Ah, I get it now -- there's only 1 Travis; it's a hosted service.  I missed 
that point before.  :-)

For usNIC, we just need libnl (including .h files) or libnl3; either one is 
fine.


> On Oct 12, 2015, at 3:26 PM, Jeff Squyres (jsquyres) <[email protected]> 
> wrote:
> 
> On Oct 12, 2015, at 2:50 PM, Hefty, Sean <[email protected]> wrote:
>> 
>>> I'm not sure I understand the distinction...?
>> 
>> I'm referring to a script that is *stored in the upstream github tree*.  

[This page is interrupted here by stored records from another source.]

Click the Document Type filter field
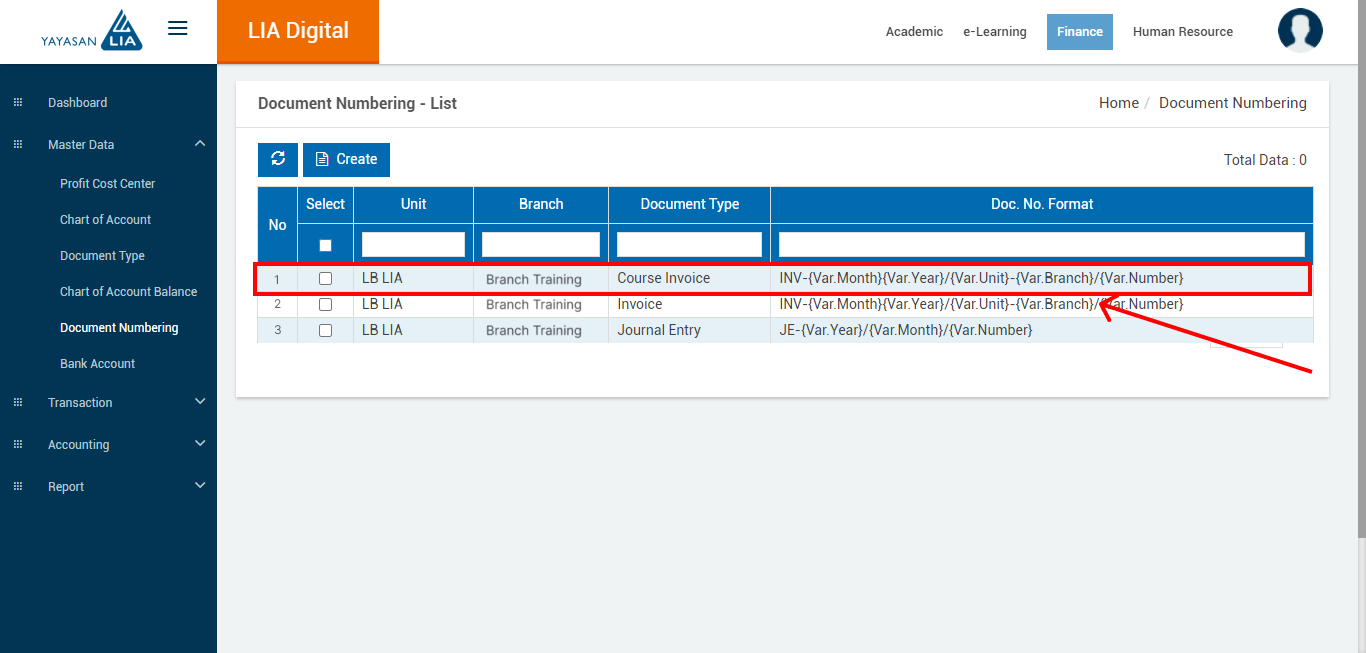1366x653 pixels. coord(689,244)
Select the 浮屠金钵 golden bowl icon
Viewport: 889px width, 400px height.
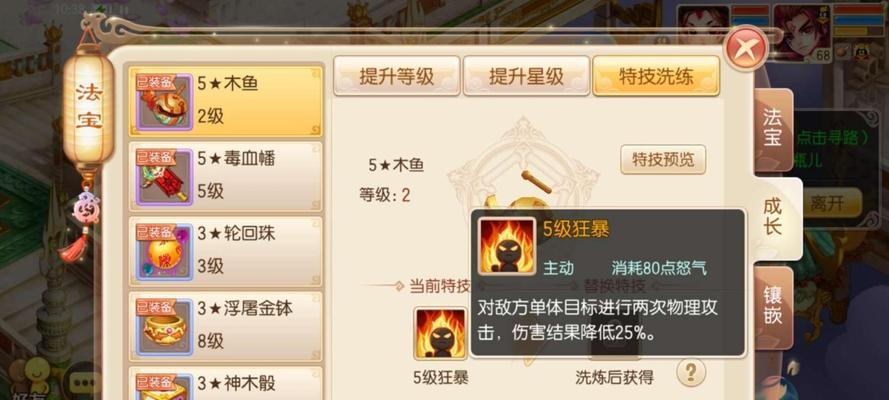tap(164, 327)
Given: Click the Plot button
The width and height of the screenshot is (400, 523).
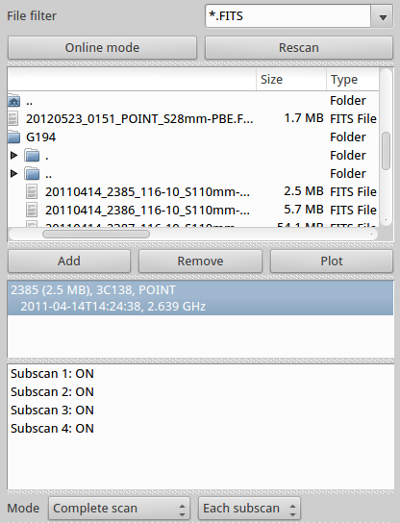Looking at the screenshot, I should (x=331, y=261).
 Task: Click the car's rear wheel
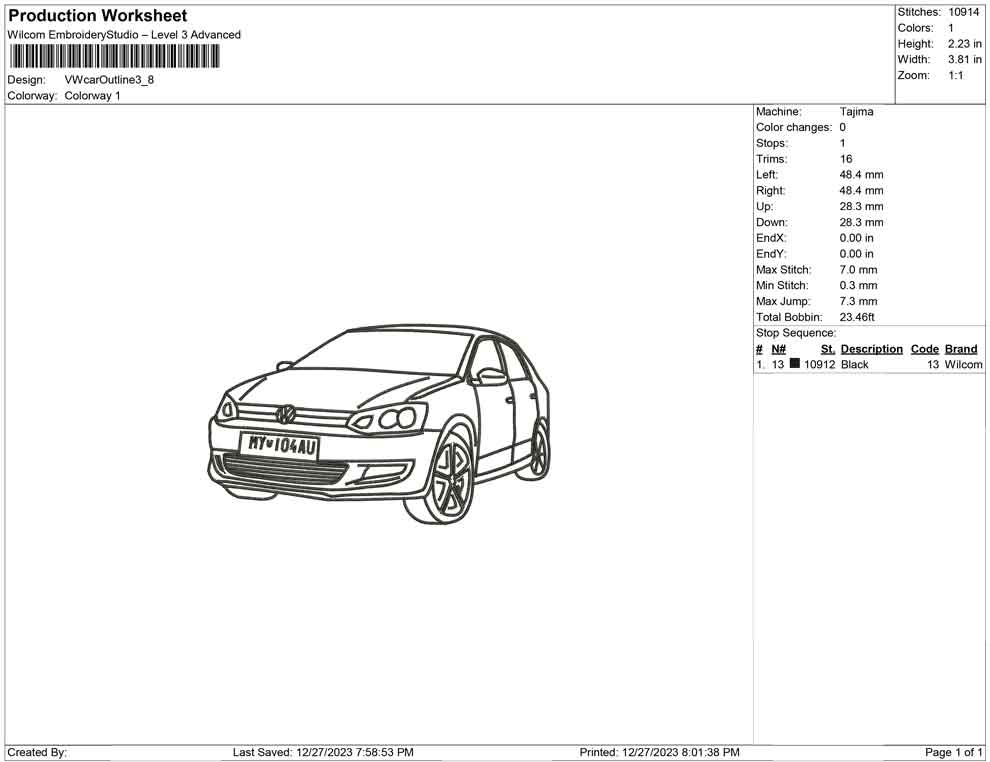click(539, 449)
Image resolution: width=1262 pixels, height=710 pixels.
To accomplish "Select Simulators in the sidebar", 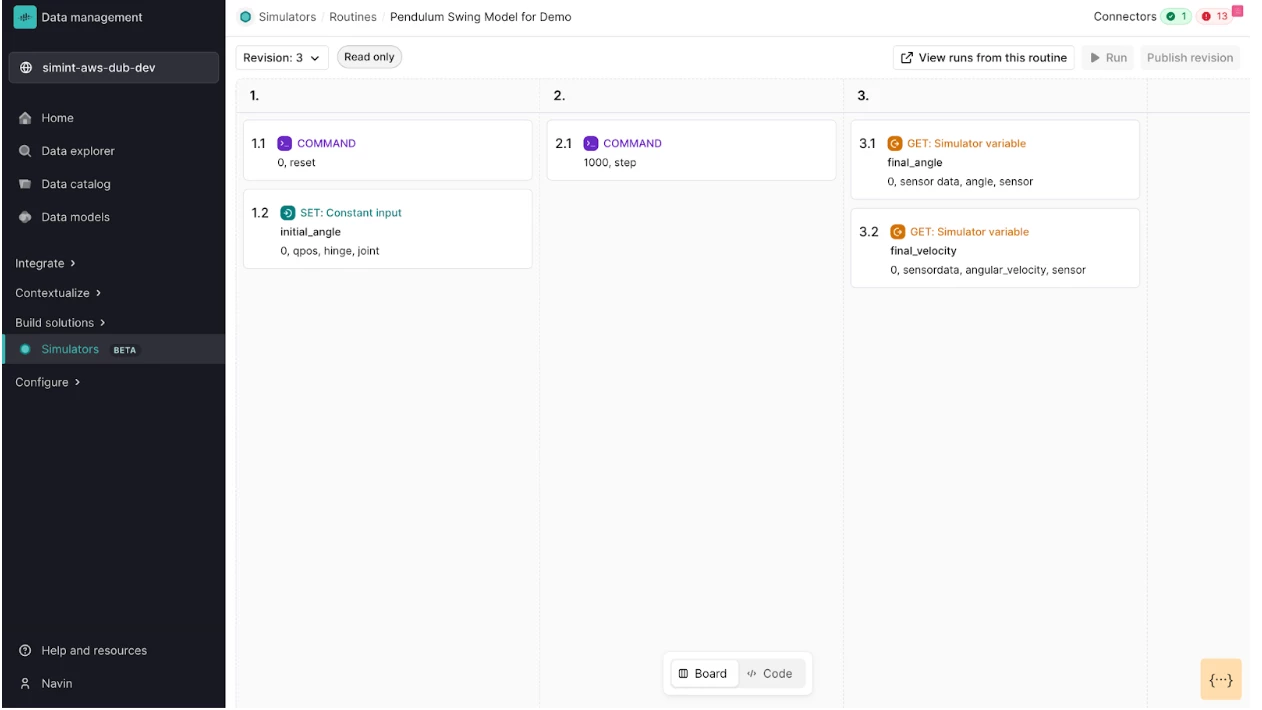I will click(x=70, y=349).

>> This is an 'ofiwg' script, not a vendor script.  Today that builds the 
>> sockets provider and runs all fabtests against it.
> 
> OIC.
> 
>> We won't be able to run the other providers, but we should be able to build 
>> them.  
> 
> Well, maybe.
> 
> Are you saying that everyone who does the CI testing has to use the upstream 
> Travis config?  I don't think we want to do that.
> 
> E.g., I don't anticipate downloading and installing PSM, PSM2, uGNI, ...etc. 

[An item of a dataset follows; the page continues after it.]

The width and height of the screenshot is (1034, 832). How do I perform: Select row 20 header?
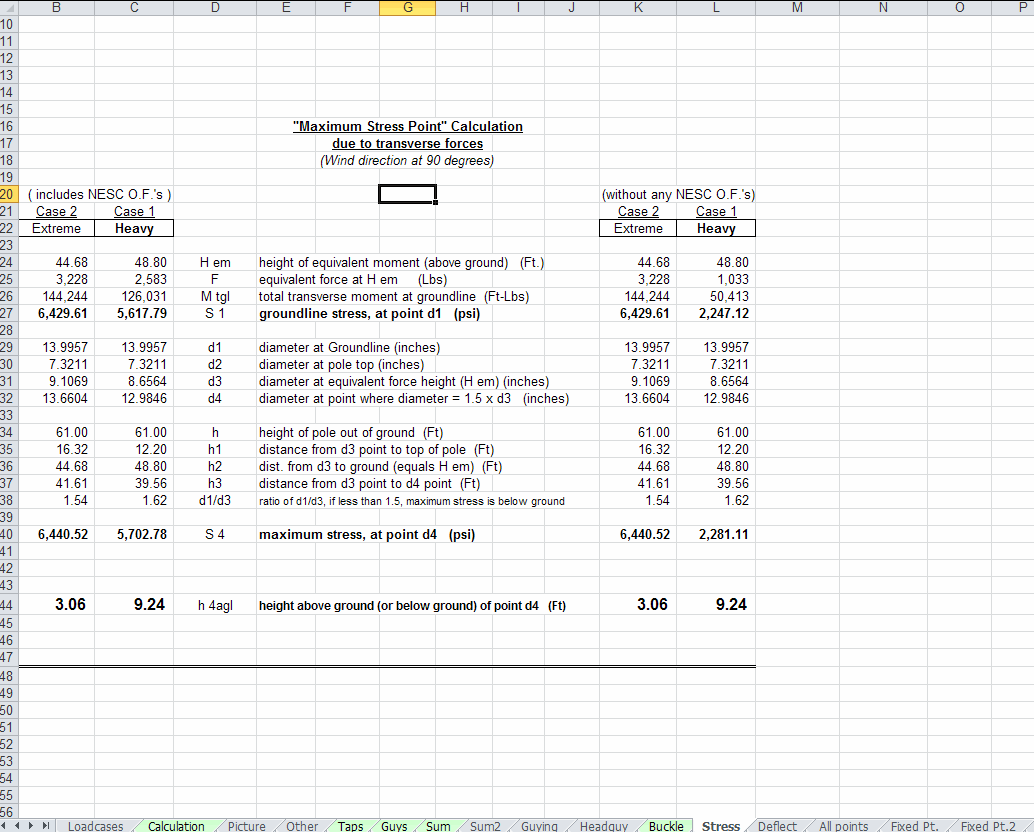6,194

> dependent libraries.  I'll test what I can easily test, and add that to the 
> union of what other people are testing.  I.e., as a *project* we want to 
> ensure that all of those providers can compile and install, but you don't 
> necessarily need to require that *everyone* compile/install *all* providers.  
> You only care that the union of all testing covers all providers.
> 
> I think the best bet would be to define a baseline of what you want people to 
> test as part of the github CI stuff.  E.g., run the fabtests.  If they run 
> exactly those guidelines, great.  If they do more than that, that's also 
> great.
> 
> For example, my tests will likely be some variation of running the fabtests, 
> plus perhaps a few other minor sanity checks to ensure that usnic is working 
> properly.
> 
>> The question is what policy to use in selecting the external libraries.  

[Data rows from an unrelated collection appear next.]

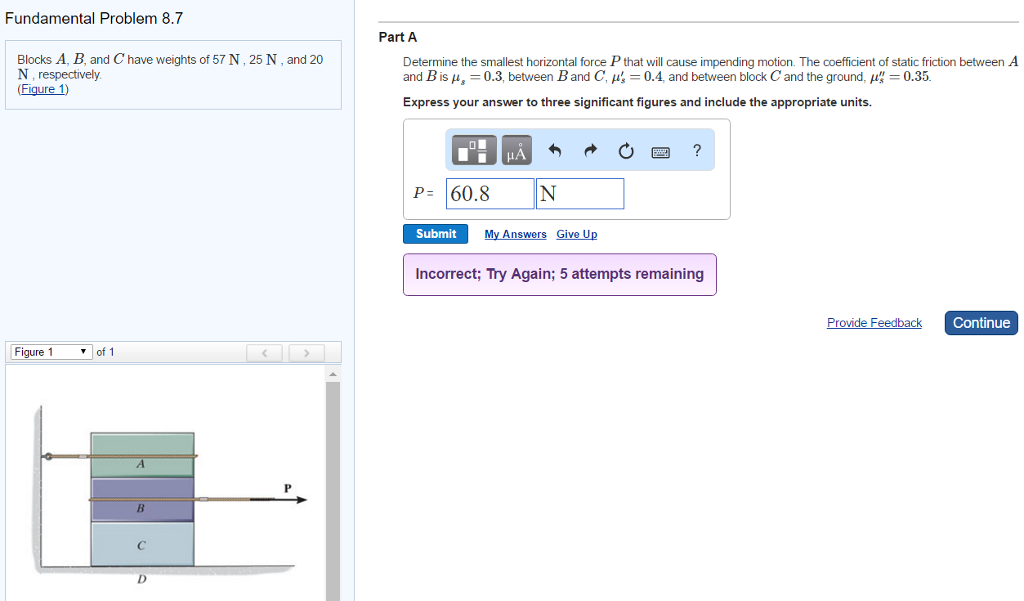Image resolution: width=1024 pixels, height=601 pixels.
Task: Click the units field containing N
Action: point(579,193)
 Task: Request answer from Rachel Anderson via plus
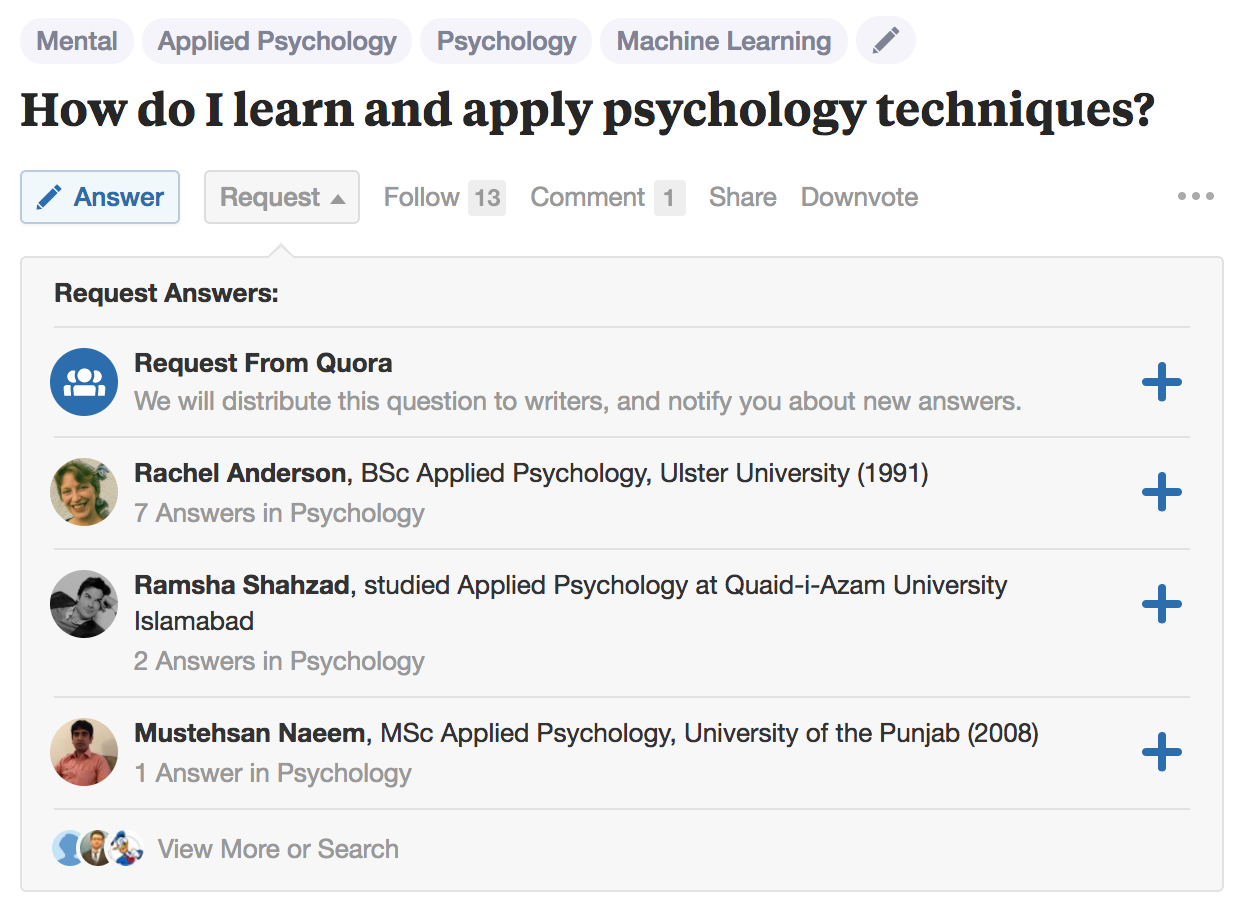[x=1161, y=492]
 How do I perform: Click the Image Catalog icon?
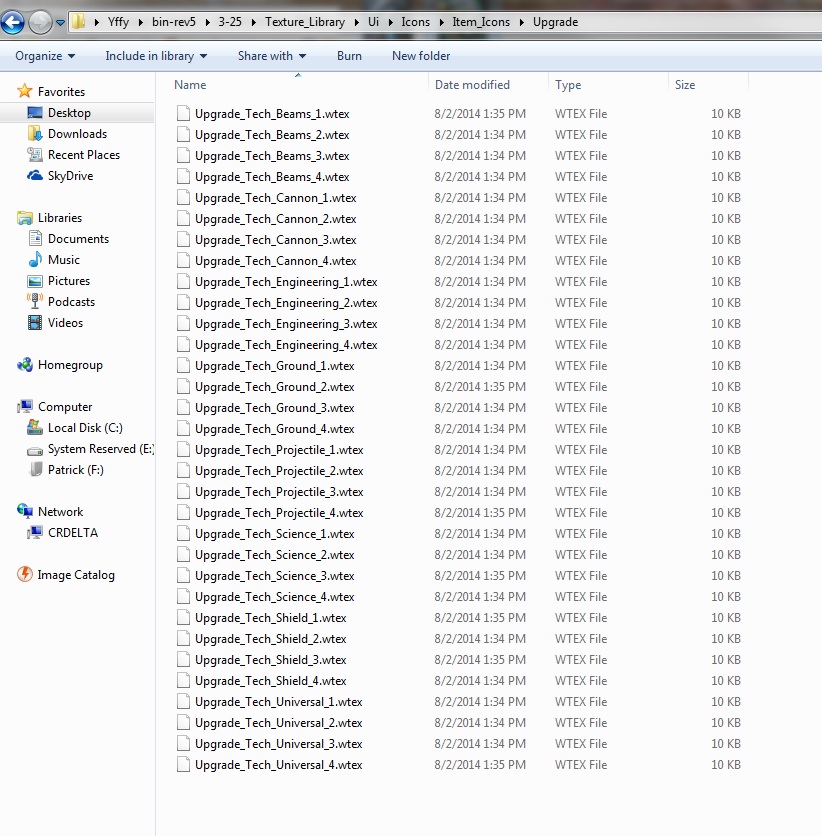click(25, 575)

>> That's the input I'm looking for, rather than just picking some policy on my 
>> own.
> 
> I still think that this is a decision best left to the individual testing 
> sites.
> 
> I.e., I don't know if that travis.yml file will be suitable for everyone 
> without any local editing for their local setup.
> 
>> Why does this matter?  It matters because this is run as soon as the pull 
>> *request* is opened.  If the test fails, the PR is flagged with the failure. 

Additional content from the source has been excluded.